GIVEN REQUEST.
Rewrite the lines from the start through the line containing "Image resolution: width=1552", inclusive, replacing "Identify" with "Find" and leaving everything else unchanged.

MATERIALS PROVIDED.

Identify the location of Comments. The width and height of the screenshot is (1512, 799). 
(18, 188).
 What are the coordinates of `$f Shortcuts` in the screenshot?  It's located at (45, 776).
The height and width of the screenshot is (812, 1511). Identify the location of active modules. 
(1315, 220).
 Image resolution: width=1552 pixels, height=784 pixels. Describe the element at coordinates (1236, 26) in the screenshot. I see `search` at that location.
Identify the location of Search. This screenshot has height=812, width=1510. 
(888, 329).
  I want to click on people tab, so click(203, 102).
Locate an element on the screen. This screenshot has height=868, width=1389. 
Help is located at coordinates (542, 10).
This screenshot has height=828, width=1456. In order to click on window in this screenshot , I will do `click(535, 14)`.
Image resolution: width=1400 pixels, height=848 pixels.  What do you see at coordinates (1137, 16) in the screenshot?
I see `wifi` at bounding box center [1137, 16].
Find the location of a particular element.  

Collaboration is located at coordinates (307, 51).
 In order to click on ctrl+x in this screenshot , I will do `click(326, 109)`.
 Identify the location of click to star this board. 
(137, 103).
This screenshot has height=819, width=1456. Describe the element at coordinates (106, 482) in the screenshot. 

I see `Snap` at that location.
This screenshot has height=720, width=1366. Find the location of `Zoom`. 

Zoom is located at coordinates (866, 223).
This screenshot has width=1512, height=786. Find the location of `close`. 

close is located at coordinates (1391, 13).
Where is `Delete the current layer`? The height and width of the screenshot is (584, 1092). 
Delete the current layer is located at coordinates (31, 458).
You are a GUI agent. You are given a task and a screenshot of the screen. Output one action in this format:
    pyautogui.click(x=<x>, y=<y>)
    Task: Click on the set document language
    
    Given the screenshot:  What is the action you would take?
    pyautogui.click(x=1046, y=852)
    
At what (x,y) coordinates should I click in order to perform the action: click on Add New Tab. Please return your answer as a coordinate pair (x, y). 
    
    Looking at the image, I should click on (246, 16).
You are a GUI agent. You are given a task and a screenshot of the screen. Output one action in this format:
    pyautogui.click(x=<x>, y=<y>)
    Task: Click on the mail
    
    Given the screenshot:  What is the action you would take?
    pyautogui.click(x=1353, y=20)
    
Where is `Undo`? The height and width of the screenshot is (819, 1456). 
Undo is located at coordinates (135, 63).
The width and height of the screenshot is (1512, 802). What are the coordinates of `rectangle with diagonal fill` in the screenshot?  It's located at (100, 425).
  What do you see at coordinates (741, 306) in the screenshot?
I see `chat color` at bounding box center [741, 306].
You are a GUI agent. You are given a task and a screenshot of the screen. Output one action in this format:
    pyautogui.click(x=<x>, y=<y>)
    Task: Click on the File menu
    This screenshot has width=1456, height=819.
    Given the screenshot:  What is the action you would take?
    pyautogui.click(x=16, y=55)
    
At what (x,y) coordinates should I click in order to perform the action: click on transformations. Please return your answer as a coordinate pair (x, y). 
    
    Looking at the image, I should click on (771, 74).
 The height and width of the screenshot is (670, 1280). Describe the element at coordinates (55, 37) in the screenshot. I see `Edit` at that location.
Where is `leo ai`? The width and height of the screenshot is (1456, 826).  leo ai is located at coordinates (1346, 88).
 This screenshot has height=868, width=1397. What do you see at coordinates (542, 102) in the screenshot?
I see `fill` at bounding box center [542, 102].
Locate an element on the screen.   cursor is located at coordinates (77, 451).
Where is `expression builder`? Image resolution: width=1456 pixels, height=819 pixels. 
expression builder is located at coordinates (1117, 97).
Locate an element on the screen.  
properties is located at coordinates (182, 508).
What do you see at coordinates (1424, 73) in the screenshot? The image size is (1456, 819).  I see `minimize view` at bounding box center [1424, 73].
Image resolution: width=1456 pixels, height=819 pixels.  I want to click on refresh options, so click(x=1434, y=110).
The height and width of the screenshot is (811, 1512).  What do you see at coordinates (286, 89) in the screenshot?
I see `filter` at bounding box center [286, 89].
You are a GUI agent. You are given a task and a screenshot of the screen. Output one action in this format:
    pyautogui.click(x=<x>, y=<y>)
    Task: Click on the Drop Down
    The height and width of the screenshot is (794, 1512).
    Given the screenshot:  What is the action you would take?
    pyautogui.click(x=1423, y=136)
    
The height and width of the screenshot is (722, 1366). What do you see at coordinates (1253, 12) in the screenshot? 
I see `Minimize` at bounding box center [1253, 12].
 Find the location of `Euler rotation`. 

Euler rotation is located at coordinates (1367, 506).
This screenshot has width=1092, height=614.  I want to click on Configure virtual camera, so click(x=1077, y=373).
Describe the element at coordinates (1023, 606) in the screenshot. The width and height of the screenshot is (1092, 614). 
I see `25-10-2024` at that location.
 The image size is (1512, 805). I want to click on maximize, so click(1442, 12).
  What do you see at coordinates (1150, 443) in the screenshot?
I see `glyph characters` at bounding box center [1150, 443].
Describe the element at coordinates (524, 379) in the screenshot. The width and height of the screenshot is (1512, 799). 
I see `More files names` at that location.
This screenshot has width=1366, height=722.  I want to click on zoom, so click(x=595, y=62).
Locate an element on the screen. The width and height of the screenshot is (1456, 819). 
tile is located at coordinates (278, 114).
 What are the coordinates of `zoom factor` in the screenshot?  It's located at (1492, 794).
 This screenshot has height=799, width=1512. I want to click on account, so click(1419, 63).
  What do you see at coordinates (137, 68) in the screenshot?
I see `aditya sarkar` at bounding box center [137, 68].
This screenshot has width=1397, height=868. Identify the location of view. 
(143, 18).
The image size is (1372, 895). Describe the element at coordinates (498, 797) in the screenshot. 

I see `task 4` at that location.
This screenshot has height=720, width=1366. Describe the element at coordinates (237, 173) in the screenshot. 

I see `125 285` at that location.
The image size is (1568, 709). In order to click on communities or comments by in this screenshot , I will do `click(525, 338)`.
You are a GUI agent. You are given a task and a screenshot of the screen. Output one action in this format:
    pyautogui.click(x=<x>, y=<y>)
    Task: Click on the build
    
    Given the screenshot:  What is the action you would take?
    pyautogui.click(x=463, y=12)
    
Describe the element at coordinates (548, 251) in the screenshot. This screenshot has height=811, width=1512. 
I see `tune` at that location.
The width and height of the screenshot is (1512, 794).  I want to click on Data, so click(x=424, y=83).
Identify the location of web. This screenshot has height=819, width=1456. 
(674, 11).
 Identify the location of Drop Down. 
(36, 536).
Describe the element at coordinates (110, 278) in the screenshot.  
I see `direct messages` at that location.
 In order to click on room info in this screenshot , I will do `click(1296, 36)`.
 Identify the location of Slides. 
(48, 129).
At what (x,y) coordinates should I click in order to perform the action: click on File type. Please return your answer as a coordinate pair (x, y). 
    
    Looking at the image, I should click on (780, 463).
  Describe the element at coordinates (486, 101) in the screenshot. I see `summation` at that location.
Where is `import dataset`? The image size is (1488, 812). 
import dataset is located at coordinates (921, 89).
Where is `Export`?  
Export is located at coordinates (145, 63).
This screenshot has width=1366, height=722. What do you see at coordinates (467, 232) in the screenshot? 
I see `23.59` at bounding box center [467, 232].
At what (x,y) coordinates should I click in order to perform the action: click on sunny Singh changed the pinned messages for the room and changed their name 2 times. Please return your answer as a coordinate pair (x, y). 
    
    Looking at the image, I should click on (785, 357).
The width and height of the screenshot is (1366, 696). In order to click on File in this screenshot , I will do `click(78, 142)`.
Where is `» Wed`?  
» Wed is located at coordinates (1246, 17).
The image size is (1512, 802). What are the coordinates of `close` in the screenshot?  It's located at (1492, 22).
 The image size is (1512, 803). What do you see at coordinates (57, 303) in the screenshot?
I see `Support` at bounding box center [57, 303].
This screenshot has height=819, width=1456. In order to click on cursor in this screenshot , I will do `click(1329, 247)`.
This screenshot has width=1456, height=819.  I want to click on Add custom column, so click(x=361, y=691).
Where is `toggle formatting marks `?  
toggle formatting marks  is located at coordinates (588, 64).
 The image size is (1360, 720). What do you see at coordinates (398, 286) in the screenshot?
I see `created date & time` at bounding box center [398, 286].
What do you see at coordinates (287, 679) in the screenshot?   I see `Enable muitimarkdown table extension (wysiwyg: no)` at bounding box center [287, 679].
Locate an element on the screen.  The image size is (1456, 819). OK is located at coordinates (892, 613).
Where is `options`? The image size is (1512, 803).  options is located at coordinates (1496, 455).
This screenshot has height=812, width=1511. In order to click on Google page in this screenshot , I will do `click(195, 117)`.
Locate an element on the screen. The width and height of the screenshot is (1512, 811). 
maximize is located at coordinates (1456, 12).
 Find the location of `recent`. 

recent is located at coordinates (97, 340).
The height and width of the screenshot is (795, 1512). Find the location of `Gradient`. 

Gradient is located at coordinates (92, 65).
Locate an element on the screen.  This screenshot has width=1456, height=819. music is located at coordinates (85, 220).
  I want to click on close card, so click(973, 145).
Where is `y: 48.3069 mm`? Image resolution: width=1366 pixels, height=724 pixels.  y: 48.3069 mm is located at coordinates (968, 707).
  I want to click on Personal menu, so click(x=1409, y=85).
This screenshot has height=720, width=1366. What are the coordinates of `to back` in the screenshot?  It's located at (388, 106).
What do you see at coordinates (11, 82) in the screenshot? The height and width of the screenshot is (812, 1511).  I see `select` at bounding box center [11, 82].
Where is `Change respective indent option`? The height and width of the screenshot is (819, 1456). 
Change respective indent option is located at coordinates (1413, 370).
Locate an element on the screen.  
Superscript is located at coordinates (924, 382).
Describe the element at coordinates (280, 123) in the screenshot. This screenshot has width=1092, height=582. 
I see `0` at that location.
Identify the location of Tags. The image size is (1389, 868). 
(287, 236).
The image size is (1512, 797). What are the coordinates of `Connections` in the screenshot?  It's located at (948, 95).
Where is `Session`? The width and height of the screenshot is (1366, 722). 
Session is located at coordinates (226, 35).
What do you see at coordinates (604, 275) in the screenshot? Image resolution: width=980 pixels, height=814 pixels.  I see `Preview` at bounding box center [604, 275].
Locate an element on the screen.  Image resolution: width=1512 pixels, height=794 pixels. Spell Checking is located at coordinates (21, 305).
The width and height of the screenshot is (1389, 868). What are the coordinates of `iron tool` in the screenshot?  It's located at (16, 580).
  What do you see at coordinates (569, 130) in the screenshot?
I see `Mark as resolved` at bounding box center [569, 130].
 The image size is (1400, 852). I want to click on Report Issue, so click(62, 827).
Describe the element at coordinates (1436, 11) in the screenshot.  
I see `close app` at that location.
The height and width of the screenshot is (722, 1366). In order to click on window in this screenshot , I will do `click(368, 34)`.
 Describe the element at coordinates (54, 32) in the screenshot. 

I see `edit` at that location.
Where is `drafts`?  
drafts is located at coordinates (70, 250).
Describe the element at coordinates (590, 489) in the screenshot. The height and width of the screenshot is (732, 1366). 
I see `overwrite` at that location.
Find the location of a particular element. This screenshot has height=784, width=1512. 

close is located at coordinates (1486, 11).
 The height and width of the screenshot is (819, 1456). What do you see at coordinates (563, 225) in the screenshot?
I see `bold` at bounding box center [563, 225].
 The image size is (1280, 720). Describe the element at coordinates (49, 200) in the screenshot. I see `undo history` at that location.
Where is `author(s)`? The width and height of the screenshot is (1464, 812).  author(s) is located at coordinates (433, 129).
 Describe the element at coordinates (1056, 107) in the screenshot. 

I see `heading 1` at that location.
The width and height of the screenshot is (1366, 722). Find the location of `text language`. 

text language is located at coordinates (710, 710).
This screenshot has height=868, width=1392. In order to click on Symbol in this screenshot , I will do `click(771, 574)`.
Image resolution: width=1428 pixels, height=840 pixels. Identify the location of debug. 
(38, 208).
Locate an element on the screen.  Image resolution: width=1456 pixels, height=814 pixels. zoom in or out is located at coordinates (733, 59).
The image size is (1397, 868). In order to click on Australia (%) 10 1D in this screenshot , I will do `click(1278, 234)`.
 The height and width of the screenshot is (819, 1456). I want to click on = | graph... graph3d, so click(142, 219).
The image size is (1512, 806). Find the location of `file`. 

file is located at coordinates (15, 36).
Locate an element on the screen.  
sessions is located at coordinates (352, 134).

RESULT FOR THIS TASK.
Find the location of Comments. The width and height of the screenshot is (1512, 799). 
(18, 188).
 What are the coordinates of `$f Shortcuts` in the screenshot?  It's located at (45, 776).
The height and width of the screenshot is (812, 1511). Find the location of active modules. 
(1315, 220).
 Image resolution: width=1552 pixels, height=784 pixels. Describe the element at coordinates (1236, 26) in the screenshot. I see `search` at that location.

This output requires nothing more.